The investigation into Cirillo's killer continues.
These are the types of attacks that Canadians are used to reading about in other countries. It has been with pride that we boast of our modest security at places such as our Parliament buildings. We are the peacekeepers, the builder of schools, the educators.
But we are also a target — indeed we have always been since linking our foreign policy to our allies and the War on Terror. Perhaps we have just been lucky enough, or just off the radar enough, to avoid direct attack until now.
We have to live with the fact that while another attack may not be imminent, it could happen.
The shocking nature of what happened in the attacks and the fact that military personnel were targeted has also raised our awareness of those who serve in our armed forces — and the challenges they face not just because the military is chronically underfunded (what we should be spending on military is an editorial for another day), but also because of the apparent lack of support many get upon their return to life in Canada.
When our troops came home from Afghanistan in March there was the typical government response — thanks, let's create a day honouring you, let's shake some hands during a photo op for the media.
Meanwhile, the real story continued on the back pages of the national media with veterans being forced to sue the government to fight for support after returning home from war.
The lawsuit was launched as a class action, and brought by veterans upset with the compensation arrangement offered to wounded soldiers under the New Veterans Charter of 2005. It was filed in October 2012, and involves a group of six veterans, all of whom served and were injured in Afghanistan.
Under the New Veterans Charter, vets are offered a lump sum payment instead of a lifetime pension.
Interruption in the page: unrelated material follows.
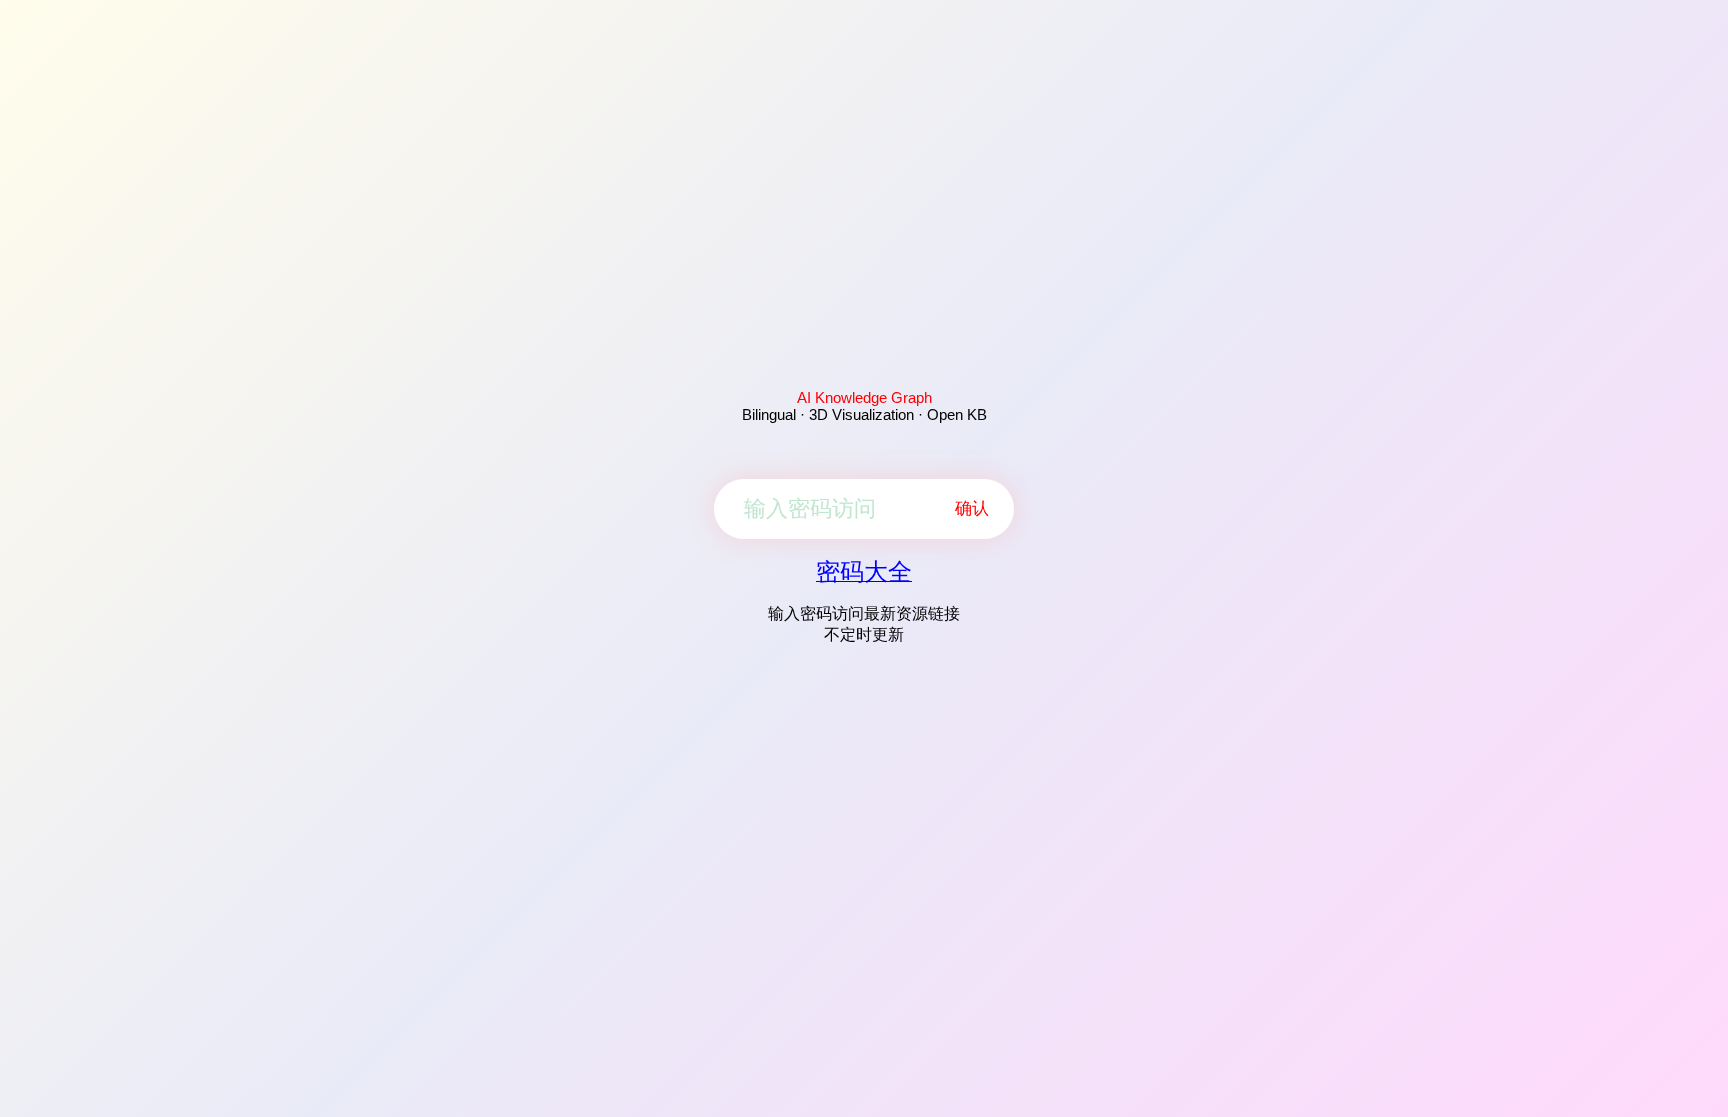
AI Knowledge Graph (864, 397)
Veterans say the changes mean wounded soldiers will receive much less over their lifetimes.
One of the lawsuit's main arguments is the existence of a "social contract" between the government and Canadian Forces veterans.
The lawsuit argues a social covenant was first promised to those who served in the Canadian Armed Forces during the First World War and has been continually promised since then, through policy, political speeches and veterans' legislation, until now, according to documents on CBC's website.
That promise includes adequate recognition and benefits for those who serve.
But in its legal response, government lawyers argued the country has no special obligation to its servicemen and women and that the current government can't be bound by the political promises of its predecessors.
Last month the Harper government said more changes would be made to the Veterans Charter — perhaps to appease those who will make this an election issue in 2015.
The changes flow from the government's response to a House of Commons committee review, which earlier this year recommended 14 specific changes to the support and benefits regime.
But veterans' advocate Sean Bruyea told CBC earlier this year, "I believe it will eventually makes things worse if they are enacted in their entirety.
"The bureaucracy does not want to pay for veterans benefits."
You might be shocked to learn that the number of suicide deaths in the veteran community has surpassed that of those who gave their lives in combat during the mission in Afghanistan — 158 soldiers died in the line of duty — Canada's longest combat mission at 12 years.
And according to the Veteran's Ombudsman, nearly half of the most severely injured, or ill, veterans are not receiving the care they require.
So on Nov.11 wear a red poppy to honour all those who have fallen in service, but also for those whose battle does not end when they come home to Canada.